**ИСХОДНЫЙ ТЕКСТ:**
Где должен быть командир во время перехода роты по маршруту куда-то, очевидно – по делу? Впереди, на лихом коне!.. Коня, однако, нет, да и шаг не особо строевой…

После хорошей бани начались учебные занятия, наряды, дежурства, работы, редкие увольнения… в общем, служба.

Из всех видов нарядов самое двоякое впечатление представлял наряд на камбуз. Худшим был тот, когда несколько курсантов отмывали посуду после принятия пищи всем училищем. И так целый день. После каждого приёма пищи. То есть четыре раза в сутки. Кроме того, надо было помочь официанткам сначала накрыть столы, а потом – убрать… А курсантов-то в училище более трёх тысяч! Да ещё матросская рота обслуги. Да оркестранты… В общем, грусть – тоска…

Мытьё посуды заключалось в следующем: допустим, я – курсант–посудомойка, стою перед огромной металлической мойкой, где грудами навалены тарелки, вилки, ложки, половники, и, наконец, самое чудовищное – грязные бачки. Особенно ужасны они после обеда с пшённой кашей, называемой «кисляком». Каша готовилась на воде и, чуть остыв, застывала мгновенно. От неё – от тёпленькой – ещё можно было оторвать ложкой кусочек невкуснятины, но если каша застывала, то она превращалась в скользкое… дерьмо! Поэтому, когда нам приносили бачки к мойкам, то чаще всего каша даже тронута не была. Всё это пшённое дерьмо вываливалось в огромные ёмкости, очевидно, для гусей, кур и охранных собак на даче у начпрода . Гуси-то объедались, а мы потуже затягивали пояса, и, если появлялись деньги, то шли в буфет, где в особой цене были халва и горячая яичница – глазунья…

Но я отвлёкся – посуда-то ещё не мыта! Включаю краны с горячей и холодной водой; они соединяются старым резиновым шлангом в один слоновий хобот. Их этого хобота хлещет вода нужной температуры. Справа в алюминиевой миске – сухая горчица для лучшего отхода грязи и остатков пищи: Ferry тогда и в помине не было. Ко всему этому полагались тряпка, щётка со стёртой щетиной и обрывок мочалки. Начали! Берём, мочим, трём… берём, мочим, трём… и так до тех пор, пока не будет ощущаться жир. Весь этот процесс длился несколько часов, особенно долго после обеда.

**ПРЕДОСТАВЛЕННЫЕ ЗАПИСИ:**

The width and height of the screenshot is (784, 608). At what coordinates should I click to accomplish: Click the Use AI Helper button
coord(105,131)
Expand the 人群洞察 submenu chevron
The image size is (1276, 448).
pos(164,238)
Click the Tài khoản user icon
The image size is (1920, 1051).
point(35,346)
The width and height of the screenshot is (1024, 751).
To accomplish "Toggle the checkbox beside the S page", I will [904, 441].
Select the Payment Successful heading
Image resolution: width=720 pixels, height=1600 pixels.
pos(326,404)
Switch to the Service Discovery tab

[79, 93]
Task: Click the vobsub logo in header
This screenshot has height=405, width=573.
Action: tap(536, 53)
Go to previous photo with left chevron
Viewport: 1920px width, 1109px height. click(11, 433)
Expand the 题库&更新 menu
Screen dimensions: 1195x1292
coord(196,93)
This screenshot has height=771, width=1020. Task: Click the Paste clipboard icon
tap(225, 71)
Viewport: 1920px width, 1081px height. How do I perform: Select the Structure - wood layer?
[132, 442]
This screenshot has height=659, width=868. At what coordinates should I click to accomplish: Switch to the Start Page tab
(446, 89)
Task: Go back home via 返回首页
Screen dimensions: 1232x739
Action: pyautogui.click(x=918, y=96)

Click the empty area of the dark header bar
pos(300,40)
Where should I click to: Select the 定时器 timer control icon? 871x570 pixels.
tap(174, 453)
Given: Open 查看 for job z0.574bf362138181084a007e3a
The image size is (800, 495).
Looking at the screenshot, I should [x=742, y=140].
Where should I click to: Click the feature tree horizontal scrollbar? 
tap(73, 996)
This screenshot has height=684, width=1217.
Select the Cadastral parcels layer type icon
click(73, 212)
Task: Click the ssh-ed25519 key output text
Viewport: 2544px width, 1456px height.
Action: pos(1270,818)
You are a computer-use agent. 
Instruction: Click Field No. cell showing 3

**ПИСЬМЕННОЕ ЗАДАНИЕ 1:**
Ответьте по тексту о наряде на камбуз:
(а) Сколько курсантов было в училище?
(б) Как называли пшённую кашу, которую готовили на воде?
(в) Что лежало в алюминиевой миске справа от мойки?
**ПИСЬМЕННОЕ ЗАДАНИЕ 2:** Верните без изменений отрывок текста о наряде на камбуз от слов «Где должен быть» до слов «в общем, служба.».
**ПИСЬМЕННОЕ ЗАДАНИЕ 3:** Продолжите текст о наряде на камбуз, начав сразу после его последнего предложения.
Записи никак не связаны с исходным текстом.

**ОТВЕТ 1:**
(а) Более трёх тысяч.
(б) «Кисляком».
(в) Сухая горчица.

**ОТВЕТ 2:**
Где должен быть командир во время перехода роты по маршруту куда-то, очевидно – по делу? Впереди, на лихом коне!.. Коня, однако, нет, да и шаг не особо строевой…

После хорошей бани начались учебные занятия, наряды, дежурства, работы, редкие увольнения… в общем, служба.

**ОТВЕТ 3:**
Камбуз. Часть 2. «Ах, что за прелесть этот камбуз!»

Теперь про хороший наряд. Время от времени, всегда только в ночь, на камбуз выделялся целый взвод, т.е. класс. Для чистки картошки всему училищу. С точки зрения курсанта–первокурсника, это прекрасное времечко. И не только первокурсника, поскольку этот вид камбузного наряда сопровождал нас аж три курса… и даже на четвёртом, но реже.

Ночная чистка картохи. Александр Дубовицкий, Сергей Власенко, Георгий Чесноков, Андрей Головин, Игорь Филиппов

Давайте представим, что сегодня – вечер, и именно наш взвод назначен чистить картошку. Топаем разболтанным строем на камбуз. Образовавшийся ещё во Фьюнатово, наш взводный ВИА несёт гитары. Гитаристы: Юрка Быстриков и два Валерки – Назаренко и Валов. Ещё один Валерка – Шелевахо – если соберётся сыграть и спеть свои цыганские песни про коня и волю, то берёт гитару у штатных ВИА-истов. А для какой такой необходимости они волокут на камбуз инструменты, скажу позднее. У них – наших музыкантов – даже язык – особый жаргон-сленг, заимствованный из блатных песен. Себя они называют «лабухами, лабающими» на музыкальных инструментах. Иногда в наш взводный ВИА включается и ударник, Алик Пастернак, сотрясающе барабанящий на разнообразной камбузно-посудной аппаратуре.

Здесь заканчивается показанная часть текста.